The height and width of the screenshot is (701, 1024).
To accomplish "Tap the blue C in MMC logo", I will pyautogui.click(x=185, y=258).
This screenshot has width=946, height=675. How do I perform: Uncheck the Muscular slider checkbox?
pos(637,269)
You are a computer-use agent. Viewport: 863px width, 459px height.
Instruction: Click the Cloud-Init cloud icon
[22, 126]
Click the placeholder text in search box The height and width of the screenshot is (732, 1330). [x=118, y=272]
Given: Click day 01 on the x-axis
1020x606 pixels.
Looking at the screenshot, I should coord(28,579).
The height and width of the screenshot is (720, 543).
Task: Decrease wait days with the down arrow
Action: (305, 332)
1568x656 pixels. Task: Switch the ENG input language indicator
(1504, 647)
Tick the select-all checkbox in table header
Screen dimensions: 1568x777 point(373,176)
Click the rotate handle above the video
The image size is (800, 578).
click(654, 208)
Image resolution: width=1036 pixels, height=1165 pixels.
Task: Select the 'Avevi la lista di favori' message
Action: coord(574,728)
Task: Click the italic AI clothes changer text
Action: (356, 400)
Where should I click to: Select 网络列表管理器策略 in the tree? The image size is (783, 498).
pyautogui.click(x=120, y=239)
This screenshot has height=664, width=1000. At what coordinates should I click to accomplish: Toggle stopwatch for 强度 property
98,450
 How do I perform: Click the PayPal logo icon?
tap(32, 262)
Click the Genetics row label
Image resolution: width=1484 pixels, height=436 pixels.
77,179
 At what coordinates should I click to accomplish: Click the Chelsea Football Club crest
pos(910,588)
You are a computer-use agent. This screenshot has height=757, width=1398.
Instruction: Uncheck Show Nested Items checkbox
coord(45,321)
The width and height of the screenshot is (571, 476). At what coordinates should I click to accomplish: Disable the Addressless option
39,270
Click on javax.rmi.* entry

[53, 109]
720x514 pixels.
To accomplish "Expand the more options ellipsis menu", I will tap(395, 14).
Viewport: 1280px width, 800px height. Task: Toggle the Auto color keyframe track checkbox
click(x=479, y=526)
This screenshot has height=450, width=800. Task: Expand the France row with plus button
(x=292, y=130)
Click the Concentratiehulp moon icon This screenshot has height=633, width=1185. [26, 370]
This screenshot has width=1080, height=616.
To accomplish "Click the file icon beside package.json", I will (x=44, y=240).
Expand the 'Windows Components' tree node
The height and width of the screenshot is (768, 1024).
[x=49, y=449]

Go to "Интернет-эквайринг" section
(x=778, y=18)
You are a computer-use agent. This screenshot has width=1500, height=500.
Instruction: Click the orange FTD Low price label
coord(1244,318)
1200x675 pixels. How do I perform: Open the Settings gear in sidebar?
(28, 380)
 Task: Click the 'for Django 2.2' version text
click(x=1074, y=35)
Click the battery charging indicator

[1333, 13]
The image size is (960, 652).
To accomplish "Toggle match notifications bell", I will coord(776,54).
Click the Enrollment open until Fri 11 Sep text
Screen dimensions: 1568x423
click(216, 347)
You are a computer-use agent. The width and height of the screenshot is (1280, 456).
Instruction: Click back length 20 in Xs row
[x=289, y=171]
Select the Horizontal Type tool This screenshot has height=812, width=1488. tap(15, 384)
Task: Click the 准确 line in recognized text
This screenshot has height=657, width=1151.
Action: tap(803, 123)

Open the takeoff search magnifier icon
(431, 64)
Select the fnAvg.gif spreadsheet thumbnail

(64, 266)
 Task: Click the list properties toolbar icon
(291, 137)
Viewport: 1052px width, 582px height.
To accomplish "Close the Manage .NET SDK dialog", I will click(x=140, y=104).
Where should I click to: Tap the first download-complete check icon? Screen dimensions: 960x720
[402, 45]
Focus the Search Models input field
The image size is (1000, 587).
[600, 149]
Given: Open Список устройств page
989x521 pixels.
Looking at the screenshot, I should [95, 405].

=======

▸ Exercise brief
Repeat the entire listing above, keeping every line exactly the same.

▸ Reply to the task
The height and width of the screenshot is (701, 1024).
To accomplish "Tap the blue C in MMC logo", I will pyautogui.click(x=185, y=258).
This screenshot has width=946, height=675. How do I perform: Uncheck the Muscular slider checkbox?
pos(637,269)
You are a computer-use agent. Viewport: 863px width, 459px height.
Instruction: Click the Cloud-Init cloud icon
[22, 126]
Click the placeholder text in search box The height and width of the screenshot is (732, 1330). [x=118, y=272]
Given: Click day 01 on the x-axis
1020x606 pixels.
Looking at the screenshot, I should coord(28,579).
The height and width of the screenshot is (720, 543).
Task: Decrease wait days with the down arrow
Action: (305, 332)
1568x656 pixels. Task: Switch the ENG input language indicator
(1504, 647)
Tick the select-all checkbox in table header
Screen dimensions: 1568x777 point(373,176)
Click the rotate handle above the video
The image size is (800, 578).
click(654, 208)
Image resolution: width=1036 pixels, height=1165 pixels.
Task: Select the 'Avevi la lista di favori' message
Action: coord(574,728)
Task: Click the italic AI clothes changer text
Action: (356, 400)
Where should I click to: Select 网络列表管理器策略 in the tree? The image size is (783, 498).
pyautogui.click(x=120, y=239)
This screenshot has height=664, width=1000. At what coordinates should I click to accomplish: Toggle stopwatch for 强度 property
98,450
 How do I perform: Click the PayPal logo icon?
tap(32, 262)
Click the Genetics row label
Image resolution: width=1484 pixels, height=436 pixels.
77,179
 At what coordinates should I click to accomplish: Click the Chelsea Football Club crest
pos(910,588)
You are a computer-use agent. This screenshot has height=757, width=1398.
Instruction: Uncheck Show Nested Items checkbox
coord(45,321)
The width and height of the screenshot is (571, 476). At what coordinates should I click to accomplish: Disable the Addressless option
39,270
Click on javax.rmi.* entry

[53, 109]
720x514 pixels.
To accomplish "Expand the more options ellipsis menu", I will tap(395, 14).
Viewport: 1280px width, 800px height. Task: Toggle the Auto color keyframe track checkbox
click(x=479, y=526)
This screenshot has height=450, width=800. Task: Expand the France row with plus button
(x=292, y=130)
Click the Concentratiehulp moon icon This screenshot has height=633, width=1185. [26, 370]
This screenshot has width=1080, height=616.
To accomplish "Click the file icon beside package.json", I will (x=44, y=240).
Expand the 'Windows Components' tree node
The height and width of the screenshot is (768, 1024).
[x=49, y=449]

Go to "Интернет-эквайринг" section
(x=778, y=18)
You are a computer-use agent. This screenshot has width=1500, height=500.
Instruction: Click the orange FTD Low price label
coord(1244,318)
1200x675 pixels. How do I perform: Open the Settings gear in sidebar?
(28, 380)
 Task: Click the 'for Django 2.2' version text
click(x=1074, y=35)
Click the battery charging indicator

[1333, 13]
The image size is (960, 652).
To accomplish "Toggle match notifications bell", I will coord(776,54).
Click the Enrollment open until Fri 11 Sep text
Screen dimensions: 1568x423
click(216, 347)
You are a computer-use agent. The width and height of the screenshot is (1280, 456).
Instruction: Click back length 20 in Xs row
[x=289, y=171]
Select the Horizontal Type tool This screenshot has height=812, width=1488. tap(15, 384)
Task: Click the 准确 line in recognized text
This screenshot has height=657, width=1151.
Action: tap(803, 123)

Open the takeoff search magnifier icon
(431, 64)
Select the fnAvg.gif spreadsheet thumbnail

(64, 266)
 Task: Click the list properties toolbar icon
(291, 137)
Viewport: 1052px width, 582px height.
To accomplish "Close the Manage .NET SDK dialog", I will click(x=140, y=104).
Where should I click to: Tap the first download-complete check icon? Screen dimensions: 960x720
[402, 45]
Focus the Search Models input field
The image size is (1000, 587).
[600, 149]
Given: Open Список устройств page
989x521 pixels.
Looking at the screenshot, I should [95, 405].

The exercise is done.